# What's the best/worst video game of all time?



## marrio

What video game stands as your favorite/least favorite game of all time?


----------



## muzzer

Favourite has to be Forza 7
Least favourite anything role playing....because i'm abysmal at them :lol:


----------



## Soul boy 68

My favorites of all time are the original Resident evil, Tomb raider and C.O.D Modern warfare.


----------



## Gadgeteer

There's only 1 Daddy and that is HALO


----------



## dholdi

There are to many genres to be specific.
The Half Life series has to be up there.


----------



## AnthonyUK

Best will be something from Nintendo, a Mario or Zelda. Modern times it would be Destiny.

Worst - GTA - I know a lot of people like this but it isn't for me.


----------



## Gafferinc

Worst must be Desert Bus?


----------



## DimitriUK

total war series top strategy real time battle
worst have forgotten the names of them


----------



## Ducky

Jet Set Willy - many hours lost playing that when I was younger! :lol:


----------



## shl-kelso

If we are going old-school then Attic Attack & Manic Miner on the Sinclair Spectrum, Revenge of the Mutant Camels on the C64 (Jeff Minter classic and a brilliant soundtrack), and Elite.

Going back further and I spent many a day playing Asteroids on the Atari 2600 too!


----------



## Steve_6R

All time favourite would be the first Halo game. Was my first obsession with a game. Not sure about the worst, but biggest disappointment would probably be Battlefield Hardline.

Sent from my CLT-L09 using Tapatalk


----------



## GleemSpray

Best of all time for me is the Half-Life series, specifically Half-Life 2.

They stand out because they were so different and immersive compared to what went before - the gameplay remains good to this day.

COD MW and MW2 have stood the test of time and are still epic too.

Recently i got Just Cause 3 in a Steam deal for £8 and really enjoyed playing it, having never played any of the Just Cause games - its a bit simplistic, but its huge fun.


----------



## Stoner

Totally agree with the Half-Life series and the games that rely on their engines being superb. Counter-Strike was a particularly awesome spin-off

Since then, the Battlefield Bad Company games are also incredible. Especially BFBC2 which is now 9 years old but can still hold its own with the newer, "better" games.


----------



## Kerr

Check out YouTube. 

Chequered Flag on the Spectrum 48k had a major impact on me. It used to be unbelievably realistic. :lol:

Geoff Crammond's F1 GP was also amazing in its day on the Atari 1040ste. 

Then it was GTR2 on PC. 

After that is was iRacing. It's still the pinnacle of online racing.

I can't forget Mario Kart.
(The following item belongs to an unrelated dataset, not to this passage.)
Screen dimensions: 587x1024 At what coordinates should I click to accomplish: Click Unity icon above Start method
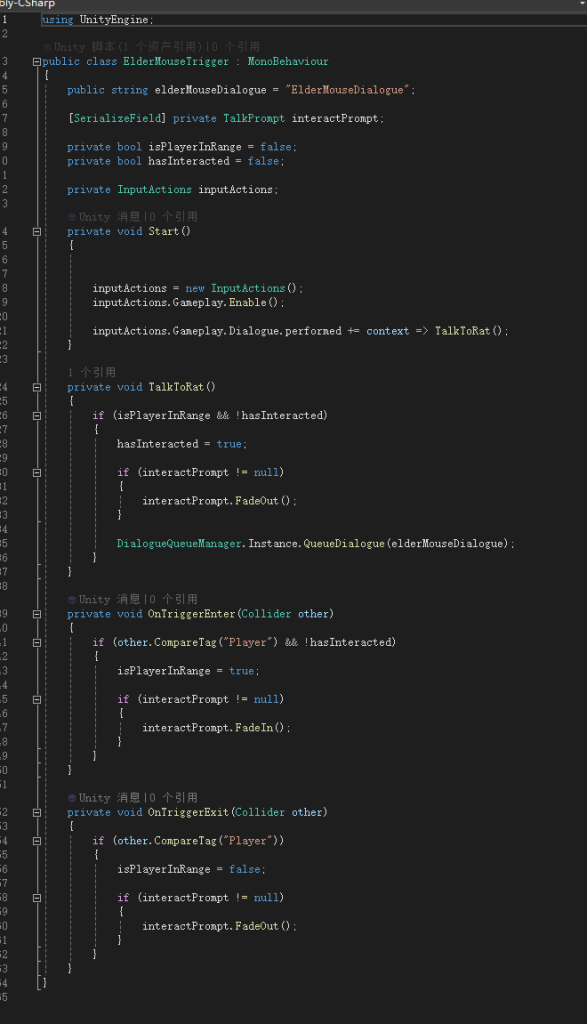[72, 217]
Endless fun with a group.


----------



## Ralphy87

Super Mario 3,GTA's,Tekken,Cod modern war fare,Battle field 4,Forza 7,Fifa's


----------



## weedougall78

My all time favourite is Splinter Cell: Chaos Theory.
Modern Warfare, Alien: Isolation, Revenge of Shinobi, Paperboy, R-Type, Streets of Rage and Fallout 4 come close though.

Worst was probably Moonwalker on my Mega Drive.


----------



## AnthonyUK

Stoner said:


> Totally agree with the Half-Life series and the games that rely on their engines being superb. Counter-Strike was a particularly awesome spin-off/


You just reminded me about Portal. What a great game that is.


----------



## t1mmy

Zelda Ocarina Of Time gets my vote for the best game of all time


----------



## Will_G

Elite, commmand & conquer series, Supremacy and Lords of chaos were where most of my life went. 

Any of the recent COD series for worst


----------



## GleemSpray

AnthonyUK said:


> You just reminded me about Portal. What a great game that is.


Good call - forgot to mention Portal 1 & 2 - have wasted many frustratingly happy hours and days on them.

Sat there thinking "Well it must BE possible, because the exit door is over there, but how the hell?......"


----------



## HEADPHONES

Defender by Williams in 1980






They did so much with so little.
A game that was faster than you could react (check out from 7.55 how fast the attack waves are!)
Smart bombs
Jump to hyperspace.
Scanner/radar
Mines
Rescue your pods

The arcade machine controls were perfect.
Simple up down joystick 
Not too many buttons perfectly spaced apart for you to slap/bash the buttons in anger/desperation as beads of sweat dripped from your brow.
Heart pumping.
Hyperventilating.
Eye straining.
Muscle twitching.
Left you mentally and physically exhausted.

PURE GAMING:thumb:


----------



## ollienoclue

Worst game I ever came across was Rainbow 6 lockdown....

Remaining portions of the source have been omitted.